# Assigned task:
In the response, each entry below should appear again exactly as given.

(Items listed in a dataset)
================

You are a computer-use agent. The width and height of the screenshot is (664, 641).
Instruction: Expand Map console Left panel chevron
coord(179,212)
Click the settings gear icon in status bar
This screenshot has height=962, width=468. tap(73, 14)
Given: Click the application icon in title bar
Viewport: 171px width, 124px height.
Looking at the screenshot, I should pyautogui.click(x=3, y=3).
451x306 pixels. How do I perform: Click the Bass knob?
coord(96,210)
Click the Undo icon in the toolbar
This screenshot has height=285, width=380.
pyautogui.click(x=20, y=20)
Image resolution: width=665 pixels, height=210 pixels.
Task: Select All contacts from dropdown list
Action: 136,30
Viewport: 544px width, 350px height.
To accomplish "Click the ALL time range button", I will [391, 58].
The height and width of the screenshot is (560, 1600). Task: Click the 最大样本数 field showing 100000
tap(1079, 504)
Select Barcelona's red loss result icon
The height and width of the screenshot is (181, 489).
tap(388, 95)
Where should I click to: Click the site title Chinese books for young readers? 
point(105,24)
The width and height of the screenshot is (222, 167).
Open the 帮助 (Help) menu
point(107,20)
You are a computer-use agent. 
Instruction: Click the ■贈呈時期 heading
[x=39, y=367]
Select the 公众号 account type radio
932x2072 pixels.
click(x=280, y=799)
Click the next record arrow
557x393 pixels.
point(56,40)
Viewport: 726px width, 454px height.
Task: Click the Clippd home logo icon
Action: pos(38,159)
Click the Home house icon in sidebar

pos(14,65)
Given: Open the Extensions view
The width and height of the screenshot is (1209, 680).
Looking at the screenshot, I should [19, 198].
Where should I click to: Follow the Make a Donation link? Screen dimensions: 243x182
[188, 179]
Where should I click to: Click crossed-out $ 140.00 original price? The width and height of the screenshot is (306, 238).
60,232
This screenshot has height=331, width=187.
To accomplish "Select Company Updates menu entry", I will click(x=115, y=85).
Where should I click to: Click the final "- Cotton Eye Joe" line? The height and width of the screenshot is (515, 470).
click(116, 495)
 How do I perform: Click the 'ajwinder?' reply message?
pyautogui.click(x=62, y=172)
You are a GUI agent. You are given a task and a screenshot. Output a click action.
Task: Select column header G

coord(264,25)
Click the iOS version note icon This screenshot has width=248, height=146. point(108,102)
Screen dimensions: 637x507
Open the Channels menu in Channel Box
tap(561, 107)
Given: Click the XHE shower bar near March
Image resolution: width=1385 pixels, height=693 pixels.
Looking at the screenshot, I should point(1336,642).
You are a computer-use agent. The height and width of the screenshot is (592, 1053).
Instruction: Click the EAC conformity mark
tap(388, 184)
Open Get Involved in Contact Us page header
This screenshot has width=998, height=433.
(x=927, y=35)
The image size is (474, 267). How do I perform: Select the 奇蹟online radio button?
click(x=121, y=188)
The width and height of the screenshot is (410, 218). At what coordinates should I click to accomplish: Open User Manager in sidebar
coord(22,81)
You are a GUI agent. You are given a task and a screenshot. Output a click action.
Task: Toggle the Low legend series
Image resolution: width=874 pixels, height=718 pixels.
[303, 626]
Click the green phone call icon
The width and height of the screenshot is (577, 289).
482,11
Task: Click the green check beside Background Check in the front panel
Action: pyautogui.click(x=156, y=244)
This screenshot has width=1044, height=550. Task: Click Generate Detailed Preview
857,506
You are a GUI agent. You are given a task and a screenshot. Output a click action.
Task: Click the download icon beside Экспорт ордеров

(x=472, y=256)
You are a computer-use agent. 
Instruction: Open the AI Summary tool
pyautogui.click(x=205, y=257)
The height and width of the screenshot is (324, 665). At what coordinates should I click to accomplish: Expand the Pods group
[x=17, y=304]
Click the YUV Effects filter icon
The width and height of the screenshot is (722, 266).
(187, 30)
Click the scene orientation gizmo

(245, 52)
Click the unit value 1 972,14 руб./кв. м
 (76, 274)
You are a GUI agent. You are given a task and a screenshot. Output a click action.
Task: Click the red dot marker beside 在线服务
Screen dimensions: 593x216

================

# Exercise result:
You are a computer-use agent. The width and height of the screenshot is (664, 641).
Instruction: Expand Map console Left panel chevron
coord(179,212)
Click the settings gear icon in status bar
This screenshot has height=962, width=468. tap(73, 14)
Given: Click the application icon in title bar
Viewport: 171px width, 124px height.
Looking at the screenshot, I should pyautogui.click(x=3, y=3).
451x306 pixels. How do I perform: Click the Bass knob?
coord(96,210)
Click the Undo icon in the toolbar
This screenshot has height=285, width=380.
pyautogui.click(x=20, y=20)
Image resolution: width=665 pixels, height=210 pixels.
Task: Select All contacts from dropdown list
Action: 136,30
Viewport: 544px width, 350px height.
To accomplish "Click the ALL time range button", I will [391, 58].
The height and width of the screenshot is (560, 1600). Task: Click the 最大样本数 field showing 100000
tap(1079, 504)
Select Barcelona's red loss result icon
The height and width of the screenshot is (181, 489).
tap(388, 95)
Where should I click to: Click the site title Chinese books for young readers? 
point(105,24)
The width and height of the screenshot is (222, 167).
Open the 帮助 (Help) menu
point(107,20)
You are a computer-use agent. 
Instruction: Click the ■贈呈時期 heading
[x=39, y=367]
Select the 公众号 account type radio
932x2072 pixels.
click(x=280, y=799)
Click the next record arrow
557x393 pixels.
point(56,40)
Viewport: 726px width, 454px height.
Task: Click the Clippd home logo icon
Action: pos(38,159)
Click the Home house icon in sidebar

pos(14,65)
Given: Open the Extensions view
The width and height of the screenshot is (1209, 680).
Looking at the screenshot, I should [19, 198].
Where should I click to: Follow the Make a Donation link? Screen dimensions: 243x182
[188, 179]
Where should I click to: Click crossed-out $ 140.00 original price? The width and height of the screenshot is (306, 238).
60,232
This screenshot has height=331, width=187.
To accomplish "Select Company Updates menu entry", I will click(x=115, y=85).
Where should I click to: Click the final "- Cotton Eye Joe" line? The height and width of the screenshot is (515, 470).
click(116, 495)
 How do I perform: Click the 'ajwinder?' reply message?
pyautogui.click(x=62, y=172)
You are a GUI agent. You are given a task and a screenshot. Output a click action.
Task: Select column header G

coord(264,25)
Click the iOS version note icon This screenshot has width=248, height=146. point(108,102)
Screen dimensions: 637x507
Open the Channels menu in Channel Box
tap(561, 107)
Given: Click the XHE shower bar near March
Image resolution: width=1385 pixels, height=693 pixels.
Looking at the screenshot, I should point(1336,642).
You are a computer-use agent. The height and width of the screenshot is (592, 1053).
Instruction: Click the EAC conformity mark
tap(388, 184)
Open Get Involved in Contact Us page header
This screenshot has width=998, height=433.
(x=927, y=35)
The image size is (474, 267). How do I perform: Select the 奇蹟online radio button?
click(x=121, y=188)
The width and height of the screenshot is (410, 218). At what coordinates should I click to accomplish: Open User Manager in sidebar
coord(22,81)
You are a GUI agent. You are given a task and a screenshot. Output a click action.
Task: Toggle the Low legend series
Image resolution: width=874 pixels, height=718 pixels.
[303, 626]
Click the green phone call icon
The width and height of the screenshot is (577, 289).
482,11
Task: Click the green check beside Background Check in the front panel
Action: pyautogui.click(x=156, y=244)
This screenshot has width=1044, height=550. Task: Click Generate Detailed Preview
857,506
You are a GUI agent. You are given a task and a screenshot. Output a click action.
Task: Click the download icon beside Экспорт ордеров

(x=472, y=256)
You are a computer-use agent. 
Instruction: Open the AI Summary tool
pyautogui.click(x=205, y=257)
The height and width of the screenshot is (324, 665). At what coordinates should I click to accomplish: Expand the Pods group
[x=17, y=304]
Click the YUV Effects filter icon
The width and height of the screenshot is (722, 266).
(187, 30)
Click the scene orientation gizmo

(245, 52)
Click the unit value 1 972,14 руб./кв. м
 (76, 274)
You are a GUI agent. You are given a task and a screenshot. Output a click action.
Task: Click the red dot marker beside 在线服务
Screen dimensions: 593x216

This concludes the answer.